Thursday, August 14, 2008

Music is like Math, Literature is like Statistics

This post by Andrew Gelman on a talk by De Veaux on why there are no six year old novelists and why the title of this post is true.

Another from his blog
I pretty much think that any idea in programming can also apply to statistics
implies that Statistics is like Programming. (Hence, Programming is like Literature. QED!)

I can certainly see the point of this comment
John's strategy of debugging by deleting code is a good heuristic within almost any paradigm. I apply it to almost all my writing, actually - if a sentence reads awkwardly, I try cutting it. If the paragraph still makes sense, I probably didn't need it that much
And this passage from The Structure and Interpretation of Computer Programs also brings out the relationship between being able to write and being able to code (emphasis added)
Our design of this introductory computer-science subject reflects two major concerns. First, we want to establish the idea that a computer language is not just a way of getting a computer to perform operations but rather that it is a novel formal medium for expressing ideas about methodology. Thus, programs must be written for people to read, and only incidentally for machines to execute. Second, we believe that the essential material to be addressed by a subject at this level is not the syntax of particular programming-language constructs, nor clever algorithms for computing particular functions efficiently, nor even the mathematical analysis of algorithms and the foundations of computing, but rather the techniques used to control the intellectual complexity of large software systems.

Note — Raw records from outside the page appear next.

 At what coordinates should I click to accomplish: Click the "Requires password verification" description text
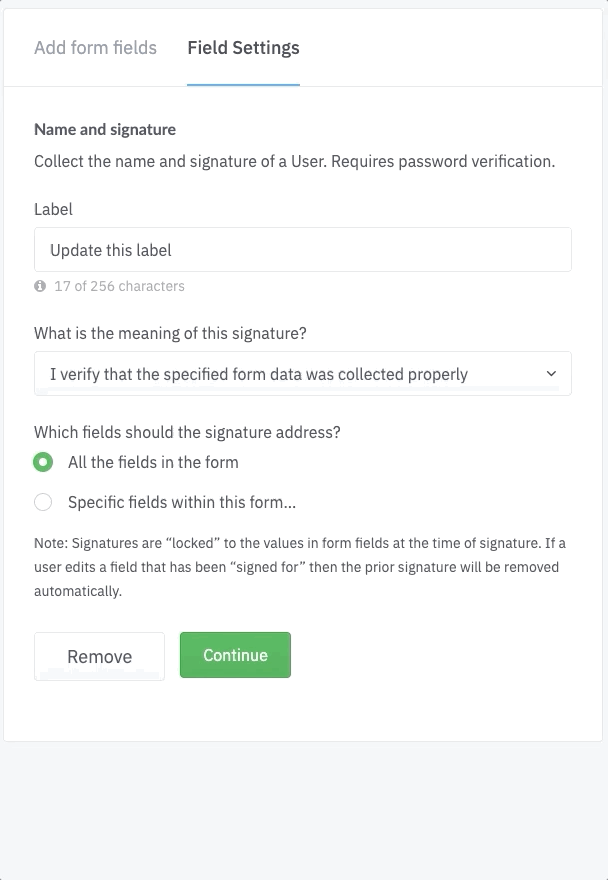pyautogui.click(x=442, y=161)
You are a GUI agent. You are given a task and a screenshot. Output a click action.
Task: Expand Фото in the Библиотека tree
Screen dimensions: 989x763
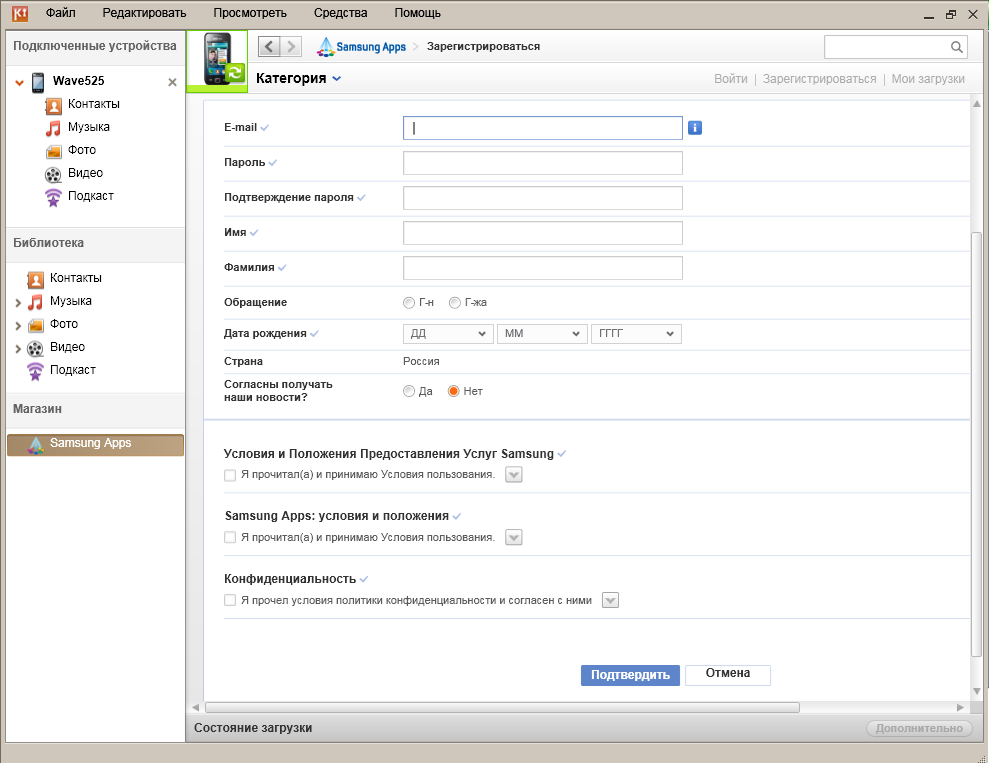18,325
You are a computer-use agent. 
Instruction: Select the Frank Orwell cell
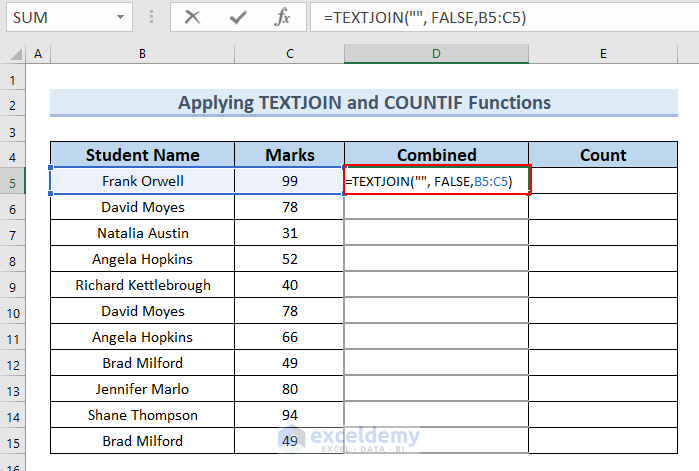click(x=142, y=181)
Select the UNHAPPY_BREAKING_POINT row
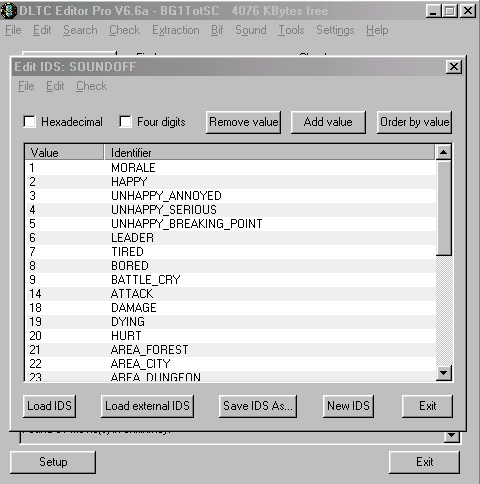 tap(230, 224)
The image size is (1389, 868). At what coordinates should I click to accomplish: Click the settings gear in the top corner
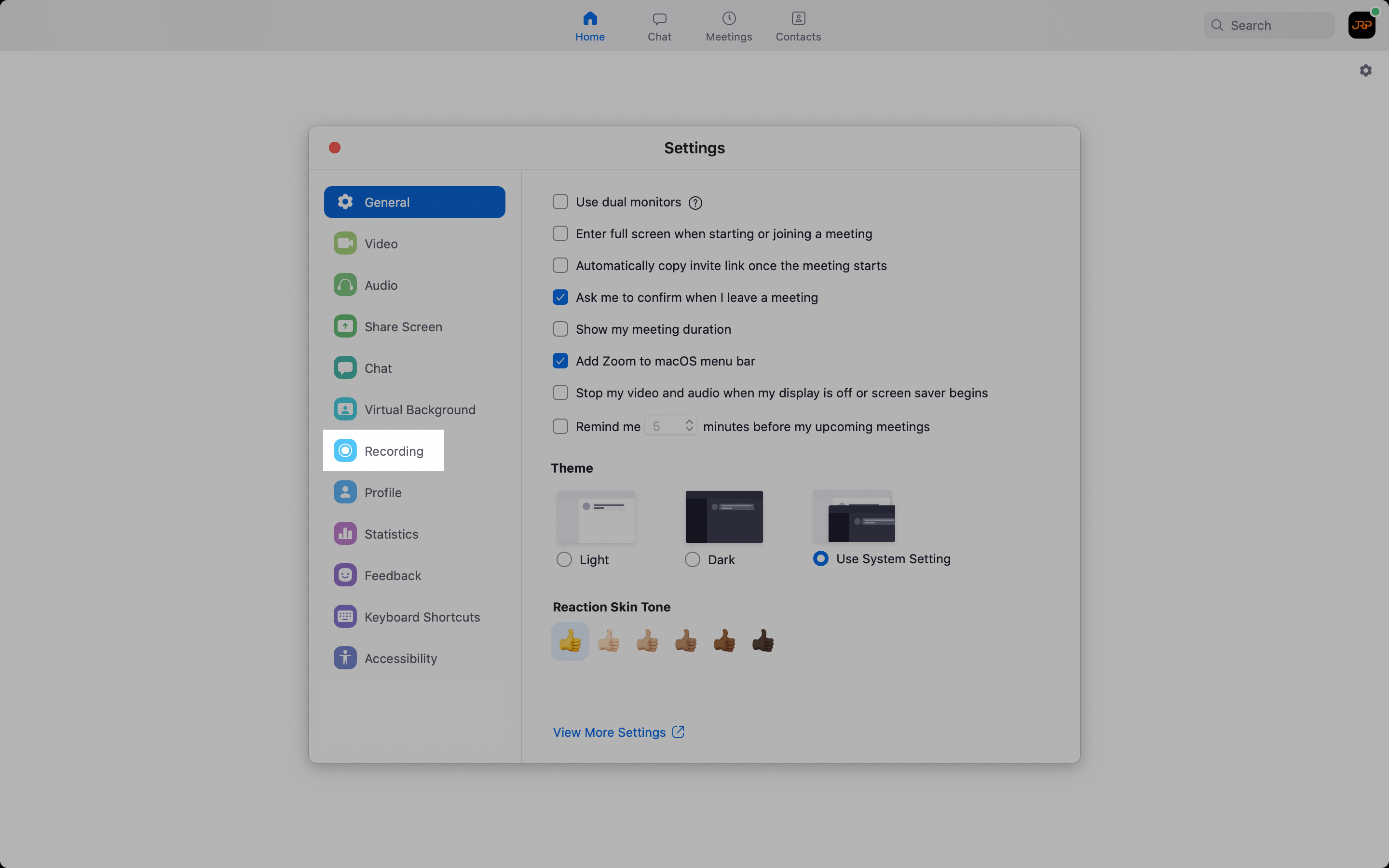click(x=1365, y=70)
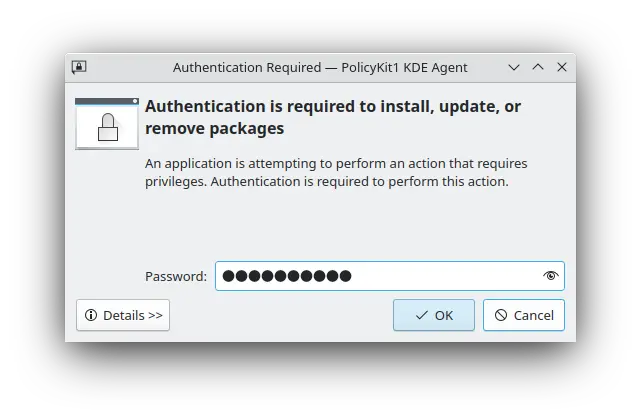The height and width of the screenshot is (419, 641).
Task: Click the bold authentication heading text
Action: (333, 117)
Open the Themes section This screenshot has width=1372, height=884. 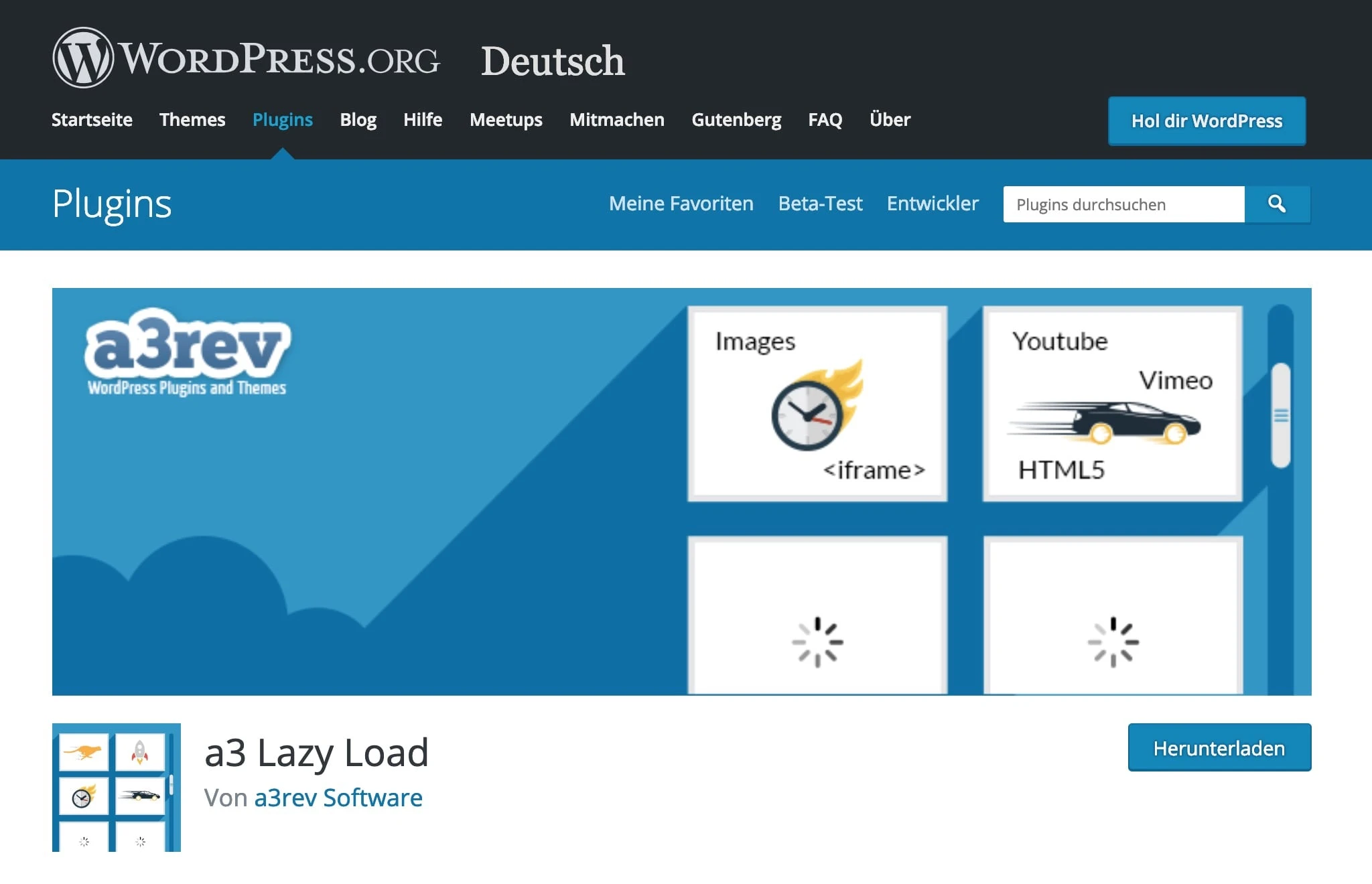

Our goal is that students who complete this subject should have a good feel for the elements of style and the aesthetics of programming. They should have command of the major techniques for controlling complexity in a large system. They should be capable of reading a 50-page-long program, if it is written in an exemplary style. They should know what not to read, and what they need not understand at any moment. They should feel secure about modifying a program, retaining the spirit and style of the original author.